Her popularity has soared and she has been interviewed for several channels and newspapers; there are several video clips of her on YouTube; she is an inspiration to her students has even been part of the campaign #She InspiresUs.

Ayesha with her mother Shakila begum receiving an award.

Ayesha Noor has tasted success and popularity with several awards under her belt. But her well-wishers and her coach Mohammed Akthar Ali feel, she deserves to be recognized by her state West Bengal and by her country India.

Sadly her own homeland is yet to recognize her talent and give her, her due.

She continues to live in the one roomed house. Her mother bears her medication expenses which she has to take continuously for epilepsy.

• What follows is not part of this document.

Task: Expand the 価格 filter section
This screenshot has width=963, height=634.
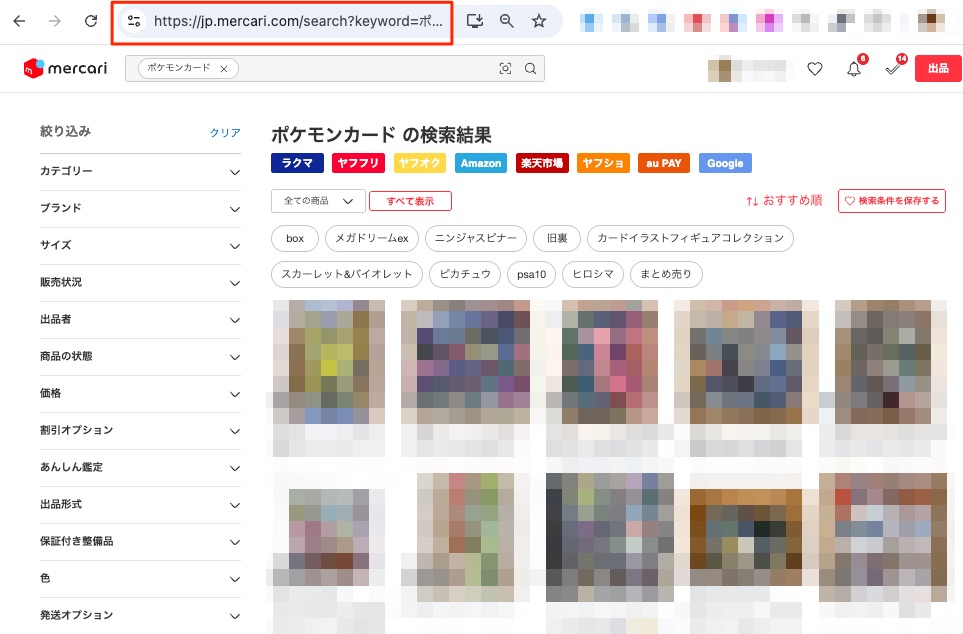Action: coord(140,394)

“The least the Government can do is bearing her medical expenses. Ayesha’s achievements are by no means a small feat. She has always won wherever she represented India”, says her coach Ali.

“The director, who made her documentary Mr. Koen Suidgeest of Netherlands, wrote to the CM of our state and to the sports Minister in 2015 to support Ayesha and her endeavours. But we received only assurances and nothing else” he added sadly.

Meanwhile, Ayesha Noor continues to inspire us, while she strives to reach out to the girls to teach them self-defense.

Ayesha credits her success to her coach M A Ali who taught her for free and groomed her making her a hero and a crusader of gender equality. Her family is equally supportive of her. Ayesha is a simple, unassuming girl, who goes about with the sole aim of arming every girl with self-defense techniques.